Mesa Road Trunk Sewer Project

In order to accommodate increased system flows and improve wetland protections for Goleta Slough, Goleta West Sanitary District will be replacing and relocating a main sewer line along Mesa Road.  The District hopes to begin construction of the project in the spring/summer of 2013.

The existing collection system includes a 33-inch gravity sewer line located just south of Mesa Road between Los Carneros Road and the District headquarters.The line was constructed in 1966 and is located in a wetlands area of the Goleta Slough.

As part of the District’s planning efforts a hydraulic analysis was performed on the entire sewer collection system.  The purpose of the analysis was to identify GWSD facilities that do not meet the District’s design capacity standards.  Those standards were adopted to ensure that the collection system is sized to convey peak wet weather flows in order to protect against sewer system overflows.  The aforementioned 33-inch sewer was identified as not meeting the design capacity standard under existing, ten year and build-out flow conditions.

In the past, groups such as the Goleta Slough Management Committee have encouraged the District to relocate the sewer line out of the environmentally sensitive wetland area.

After receiving the results of the hydraulic analysis, GWSD determined that the environmental concerns could be addressed concurrently with increasing the pipe size.  The Board of Directors decided to relocate the new pipeline into Mesa Rd.out of the wetland area and to abandon the existing 33-inch pipeline.  While this alternative was determined to be more costly, the environmental benefits are significant thus making this approach the overall best solution.

District Consultants are nearing the end of the design and permitting portion of the project.  The engineer’s estimate for the project is $9 million.

Mesa Road Pipeline Replacement Project Begins This Summer
Western Goleta and Isla Vista’s wastewater lines flow like tree branches from neighborhoods, commercial properties and through some of Goleta’s most prized open spaces. Eventually, these all feed into one major “trunk” pipeline, beginning near the intersection of Los Carneros and Mesa roads. This main line adjacent to Mesa Road flows to the District headquarters pump station. The wastewater is then pumped to the regional treatment plant, east of the Santa Barbara Airport terminal.
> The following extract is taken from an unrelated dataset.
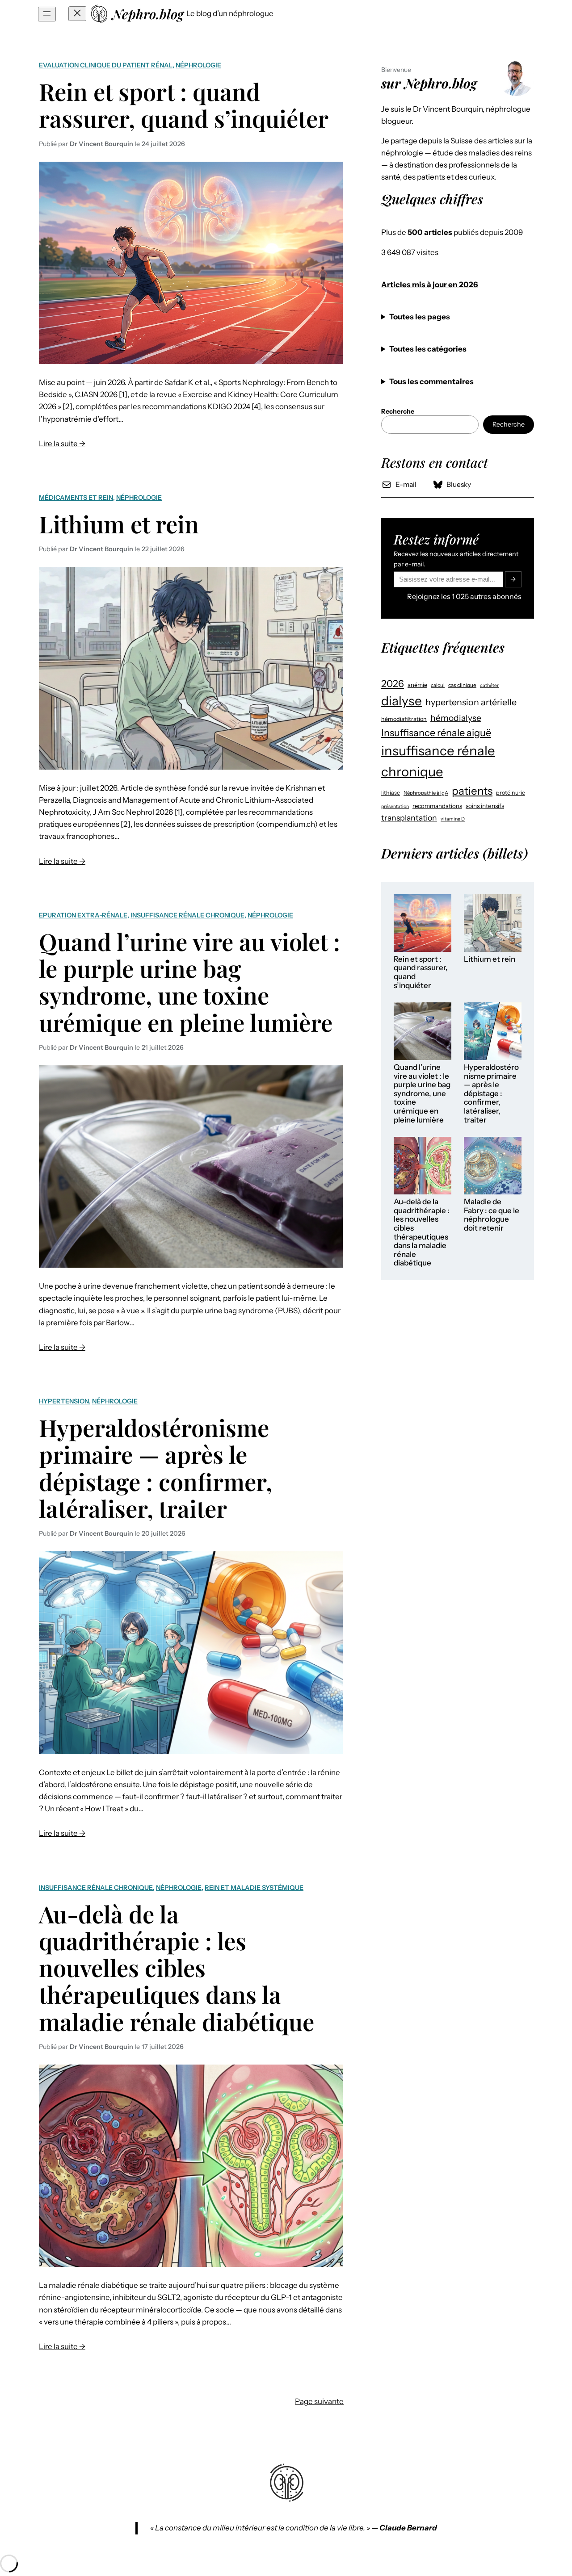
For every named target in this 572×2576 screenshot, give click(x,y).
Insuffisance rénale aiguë (436, 732)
In 2007, Goleta West completed a Wastewater Master Plan, which determined that the capacity of the “Mesa Trunk Sewer Line” should be increased to ensure that the system is sized to convey future peak
wet weather flows. A plan was then put into motion to replace the old 33-inch line with a 42-inch pipeline and to relocate it out of the wetlands and into Mesa Road

Construction begins this summer.
For years, the District has set aside funds for capital improvement projects like this one. The cost to replace the Mesa Trunk Sewer is estimated to be approximately $9 million, and it will be paid entirely from our reserve funds.
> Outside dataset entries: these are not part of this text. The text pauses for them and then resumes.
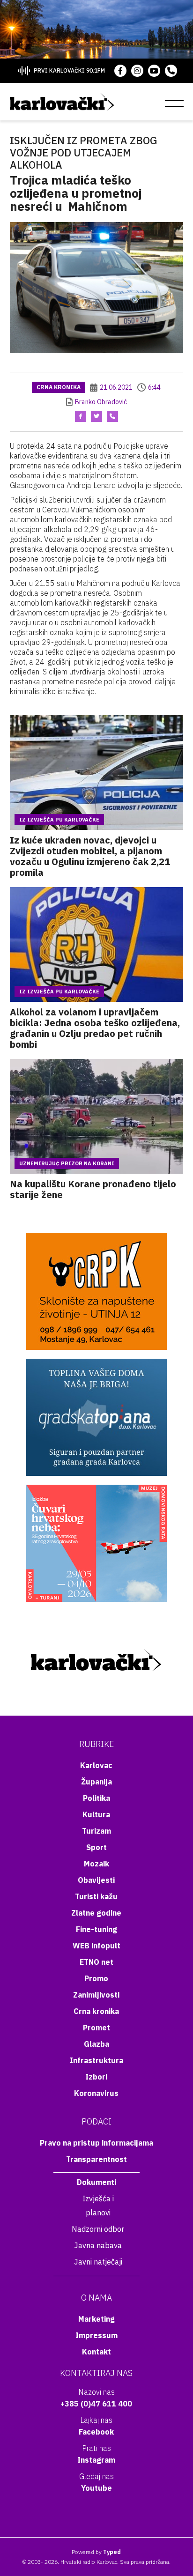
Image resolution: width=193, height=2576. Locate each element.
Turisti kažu (96, 1896)
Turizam (96, 1831)
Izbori (96, 2076)
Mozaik (96, 1863)
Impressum (96, 2335)
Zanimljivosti (96, 1994)
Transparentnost (96, 2159)
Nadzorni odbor (98, 2229)
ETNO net (96, 1962)
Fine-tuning (96, 1929)
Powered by (96, 2551)
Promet (96, 2027)
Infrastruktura (96, 2060)
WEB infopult (96, 1945)
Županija (96, 1781)
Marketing (96, 2319)
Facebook (96, 2431)
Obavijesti (96, 1880)
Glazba (96, 2044)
Pipeline Relocation = Wetlands Benefit
Currently, the existing line is located just south of Mesa Road in the East Storke Wetlands, an environmentally sensitive habitat located next to the Goleta Slough Ecological Reserve. In the past, community groups such as the Goleta Slough Management Committee have encouraged the District to relocate the trunk line out of this environmentally sensitive area. Agreeing, the District’s Board of Directors made the decision to abandon the old line and relocate the new larger pipeline out of the wetland area and underneath existing Mesa Rd. This relocation will also provide for improved maintenance access to the facilities. The Goleta Slough Management Committee has been consulted on this project. Founded in 1991, the Committee’s purpose is to work cooperatively with regulatory agencies, property owners and public interest groups to provide for a healthy Goleta Slough, considering the Slough’s ecosystem and recognizing a mixture of land uses. Pat Saley, the facilitator of the Slough committee says: “The Goleta Slough Management Committee has supported relocating sewer lines out of wetlands since our inception over 20 years ago. We see this as a win-win project for two reasons. First, access and maintenance of the sewer lines will be much easier once they are relocated outside the wetland. Second, the habitat will also benefit by eliminating sewer line maintenance work in the wetland.”

Using Modern Technology
Due to unstable soil conditions, a process called “microtunneling” will be used to install the new pipeline underneath the existing pavement of Mesa Road. The process is similar to installing a new sewer lateral from one’s home to a system main via trenchless technology. Simply put, there are two excavation points – at the beginning and the end of the line. The microtunneling machine is placed in the launch shaft (see Figure 1); the machine bores a subterranean tunnel thru the soil. Pipe segments are then lowered into the shaft and installed into the newly bored tunnel. The process continues until reaching the retrieval shaft.